Sur les réseaux sociaux, nous nous sentirons toujours inadéquats (même sans filtres)
Ces derniers jours, on a beaucoup parlé de la décision de Meta de supprimer les filtres « beauté », c’est-à-dire ces applications capables de modifier les traits du visage ou du corps afin de les rendre plus esthétiques. En réalité, comme cela arrive souvent, la nouvelle n’a pas été rapportée correctement par tout le monde, puisqu’au moins 140 filtres natifs seront toujours disponibles sur Instagram, c’est-à-dire ceux créés par Meta lui-même, tandis que seuls les filtres créés par des tiers seront supprimés. Rien ne changera donc essentiellement, mais cette décision nous a été présentée comme un tournant historique, visant à protéger la santé mentale des jeunes, de plus en plus sous pression en raison des normes élevées de beauté proposées en ligne.
Meta se vend comme une entreprise attentive au psychisme
En réalité, Meta essaie depuis un certain temps par tous les moyens de se faire passer pour une entreprise attentive au psychisme de ses utilisateurs.
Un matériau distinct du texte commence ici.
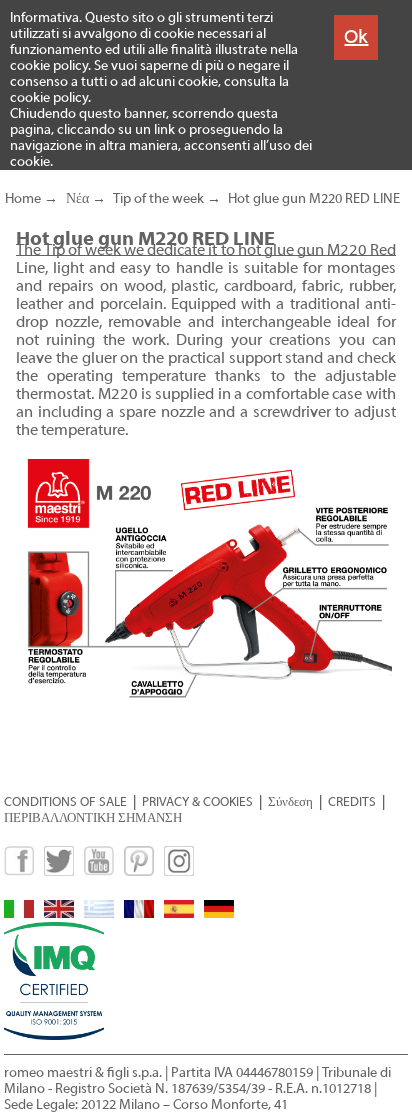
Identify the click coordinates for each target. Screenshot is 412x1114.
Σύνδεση (290, 801)
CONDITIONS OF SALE (65, 801)
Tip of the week (158, 199)
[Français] (139, 913)
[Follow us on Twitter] (59, 871)
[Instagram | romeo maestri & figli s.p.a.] (179, 871)
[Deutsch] (219, 913)
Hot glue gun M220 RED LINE (314, 199)
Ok (356, 36)
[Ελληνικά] (99, 913)
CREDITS (352, 801)
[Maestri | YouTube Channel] (99, 871)
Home (23, 199)
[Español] (179, 913)
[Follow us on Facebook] (19, 871)
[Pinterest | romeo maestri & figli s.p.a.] (139, 871)
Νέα (77, 199)
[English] (59, 913)
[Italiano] (19, 913)
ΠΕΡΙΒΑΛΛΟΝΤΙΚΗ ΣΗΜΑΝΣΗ (93, 817)
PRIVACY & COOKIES (197, 801)
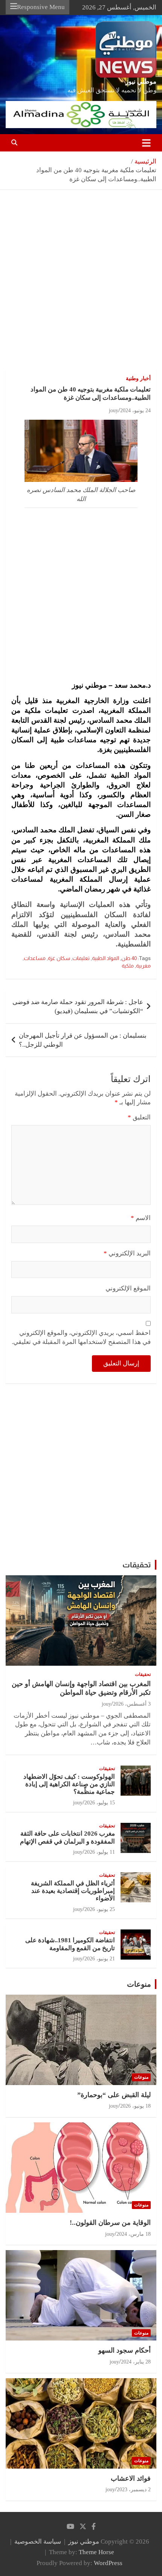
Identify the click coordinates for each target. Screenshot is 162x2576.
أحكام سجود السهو (124, 2350)
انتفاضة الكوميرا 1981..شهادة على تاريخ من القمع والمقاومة (70, 1944)
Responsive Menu (41, 7)
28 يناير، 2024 (136, 2362)
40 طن (129, 958)
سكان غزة (59, 958)
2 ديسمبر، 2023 (134, 2489)
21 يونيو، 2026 (99, 1958)
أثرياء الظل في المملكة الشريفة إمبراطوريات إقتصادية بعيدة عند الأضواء (73, 1891)
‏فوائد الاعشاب (131, 2478)
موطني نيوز (140, 81)
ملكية (128, 966)
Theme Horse (96, 2552)
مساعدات (35, 958)
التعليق (139, 1117)
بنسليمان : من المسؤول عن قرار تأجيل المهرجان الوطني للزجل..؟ (83, 1040)
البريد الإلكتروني (127, 1253)
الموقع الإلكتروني (128, 1288)
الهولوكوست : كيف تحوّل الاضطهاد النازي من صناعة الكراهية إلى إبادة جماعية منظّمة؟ (69, 1784)
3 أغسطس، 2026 (132, 1704)
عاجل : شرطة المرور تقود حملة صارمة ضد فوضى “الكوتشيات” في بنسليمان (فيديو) (77, 1006)
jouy (113, 410)
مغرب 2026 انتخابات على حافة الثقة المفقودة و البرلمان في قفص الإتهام (67, 1837)
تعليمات (81, 958)
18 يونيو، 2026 (135, 2106)
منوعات (139, 1984)
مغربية (143, 966)
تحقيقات (136, 1565)
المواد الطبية (105, 958)
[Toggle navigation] (146, 142)
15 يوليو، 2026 (99, 1802)
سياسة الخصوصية (37, 2541)
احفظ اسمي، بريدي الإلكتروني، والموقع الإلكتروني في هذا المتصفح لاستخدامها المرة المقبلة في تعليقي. (81, 1337)
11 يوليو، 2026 (99, 1852)
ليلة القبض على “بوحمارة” (114, 2095)
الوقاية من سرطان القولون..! (110, 2222)
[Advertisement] (81, 285)
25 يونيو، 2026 (99, 1909)
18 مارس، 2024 (133, 2234)
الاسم (141, 1217)
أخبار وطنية (138, 378)
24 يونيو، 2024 (135, 410)
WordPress (108, 2563)
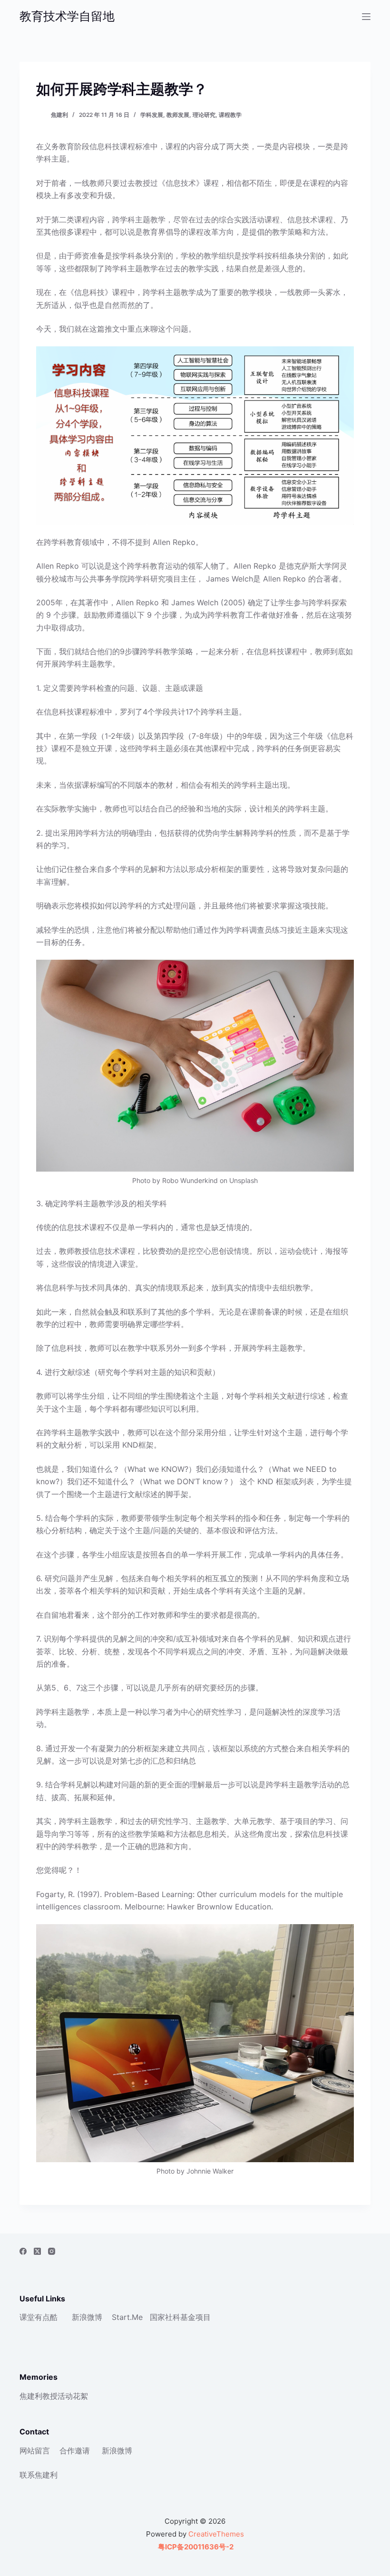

Vous vous souvenez peut-être de l’époque où, en 2019, ils avaient tenté de cacher le nombre de « j’aime » sur les publications, car ils étaient accusés de générer une anxiété de performance et une dynamique de dépendance. Évidemment, le test s’est avéré préjudiciable à l’utilisation de l’application, à tel point que les « j’aime » sont devenus plus importants qu’auparavant et, comme si cela ne suffisait pas, en plus des messages, ils ont également été ajoutés aux histoires.
Rien ne change
Cependant, blâmer Meta uniquement serait hypocrite : la vérité est que les utilisateurs des réseaux sociaux veulent voir des « j’aime », tout comme ils veulent utiliser des filtres. En effet, même s’ils ne seront plus disponibles sur Instagram, les gens continueront à retoucher leurs photos en utilisant les filtres de plateformes externes, puis à publier leur chef-d’œuvre sur Instagram.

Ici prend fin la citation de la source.